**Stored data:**
——

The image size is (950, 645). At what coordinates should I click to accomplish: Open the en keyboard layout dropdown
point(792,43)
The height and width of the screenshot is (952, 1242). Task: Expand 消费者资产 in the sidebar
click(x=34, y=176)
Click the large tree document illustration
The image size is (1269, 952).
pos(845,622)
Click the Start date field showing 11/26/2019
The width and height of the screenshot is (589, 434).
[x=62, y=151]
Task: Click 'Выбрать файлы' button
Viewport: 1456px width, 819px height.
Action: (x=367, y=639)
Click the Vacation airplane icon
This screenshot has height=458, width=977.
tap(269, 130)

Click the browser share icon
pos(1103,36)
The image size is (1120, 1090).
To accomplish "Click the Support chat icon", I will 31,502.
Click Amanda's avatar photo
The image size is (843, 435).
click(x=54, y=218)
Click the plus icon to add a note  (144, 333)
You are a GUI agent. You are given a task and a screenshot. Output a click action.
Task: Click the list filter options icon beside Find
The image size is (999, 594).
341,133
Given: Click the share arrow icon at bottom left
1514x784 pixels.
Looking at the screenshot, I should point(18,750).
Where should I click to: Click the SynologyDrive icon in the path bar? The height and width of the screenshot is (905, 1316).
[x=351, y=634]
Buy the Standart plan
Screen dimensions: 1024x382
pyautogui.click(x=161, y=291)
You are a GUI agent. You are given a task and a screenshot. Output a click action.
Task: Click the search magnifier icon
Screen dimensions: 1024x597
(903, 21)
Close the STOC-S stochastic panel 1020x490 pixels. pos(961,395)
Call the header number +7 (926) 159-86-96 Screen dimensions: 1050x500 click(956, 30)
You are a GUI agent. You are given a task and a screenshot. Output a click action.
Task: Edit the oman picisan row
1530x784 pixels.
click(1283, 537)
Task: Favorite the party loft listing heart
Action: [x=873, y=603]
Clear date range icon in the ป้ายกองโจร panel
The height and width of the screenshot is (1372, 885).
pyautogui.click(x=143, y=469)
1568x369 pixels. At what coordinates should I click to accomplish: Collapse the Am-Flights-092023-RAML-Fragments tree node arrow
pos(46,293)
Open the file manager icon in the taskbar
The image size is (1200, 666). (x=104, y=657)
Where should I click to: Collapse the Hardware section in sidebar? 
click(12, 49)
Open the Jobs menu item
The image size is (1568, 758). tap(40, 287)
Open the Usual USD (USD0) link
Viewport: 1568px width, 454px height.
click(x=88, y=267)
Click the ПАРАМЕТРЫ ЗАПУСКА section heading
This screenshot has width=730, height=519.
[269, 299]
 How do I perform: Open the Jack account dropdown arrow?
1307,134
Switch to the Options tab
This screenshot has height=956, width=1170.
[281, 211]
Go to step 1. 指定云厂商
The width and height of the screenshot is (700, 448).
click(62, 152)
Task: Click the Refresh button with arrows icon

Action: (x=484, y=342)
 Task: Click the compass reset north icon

——

**Your instructions:**
Write out all of the records again, replacing "GUI agent" with "screen assistant" wherever it occurs and leaving everything else unchanged.

**The reply:**
The image size is (950, 645). At what coordinates should I click to accomplish: Open the en keyboard layout dropdown
point(792,43)
The height and width of the screenshot is (952, 1242). Task: Expand 消费者资产 in the sidebar
click(x=34, y=176)
Click the large tree document illustration
The image size is (1269, 952).
pos(845,622)
Click the Start date field showing 11/26/2019
The width and height of the screenshot is (589, 434).
[x=62, y=151]
Task: Click 'Выбрать файлы' button
Viewport: 1456px width, 819px height.
Action: (x=367, y=639)
Click the Vacation airplane icon
This screenshot has height=458, width=977.
tap(269, 130)

Click the browser share icon
pos(1103,36)
The image size is (1120, 1090).
To accomplish "Click the Support chat icon", I will 31,502.
Click Amanda's avatar photo
The image size is (843, 435).
click(x=54, y=218)
Click the plus icon to add a note  (144, 333)
You are a screen assistant. You are given a task and a screenshot. Output a click action.
Task: Click the list filter options icon beside Find
The image size is (999, 594).
341,133
Given: Click the share arrow icon at bottom left
1514x784 pixels.
Looking at the screenshot, I should point(18,750).
Where should I click to: Click the SynologyDrive icon in the path bar? The height and width of the screenshot is (905, 1316).
[x=351, y=634]
Buy the Standart plan
Screen dimensions: 1024x382
pyautogui.click(x=161, y=291)
You are a screen assistant. You are given a task and a screenshot. Output a click action.
Task: Click the search magnifier icon
Screen dimensions: 1024x597
(903, 21)
Close the STOC-S stochastic panel 1020x490 pixels. pos(961,395)
Call the header number +7 (926) 159-86-96 Screen dimensions: 1050x500 click(956, 30)
You are a screen assistant. You are given a task and a screenshot. Output a click action.
Task: Edit the oman picisan row
1530x784 pixels.
click(1283, 537)
Task: Favorite the party loft listing heart
Action: [x=873, y=603]
Clear date range icon in the ป้ายกองโจร panel
The height and width of the screenshot is (1372, 885).
pyautogui.click(x=143, y=469)
1568x369 pixels. At what coordinates should I click to accomplish: Collapse the Am-Flights-092023-RAML-Fragments tree node arrow
pos(46,293)
Open the file manager icon in the taskbar
The image size is (1200, 666). (x=104, y=657)
Where should I click to: Collapse the Hardware section in sidebar? 
click(12, 49)
Open the Jobs menu item
The image size is (1568, 758). tap(40, 287)
Open the Usual USD (USD0) link
Viewport: 1568px width, 454px height.
click(x=88, y=267)
Click the ПАРАМЕТРЫ ЗАПУСКА section heading
This screenshot has width=730, height=519.
[269, 299]
 How do I perform: Open the Jack account dropdown arrow?
1307,134
Switch to the Options tab
This screenshot has height=956, width=1170.
[281, 211]
Go to step 1. 指定云厂商
The width and height of the screenshot is (700, 448).
click(62, 152)
Task: Click the Refresh button with arrows icon

Action: (x=484, y=342)
 Task: Click the compass reset north icon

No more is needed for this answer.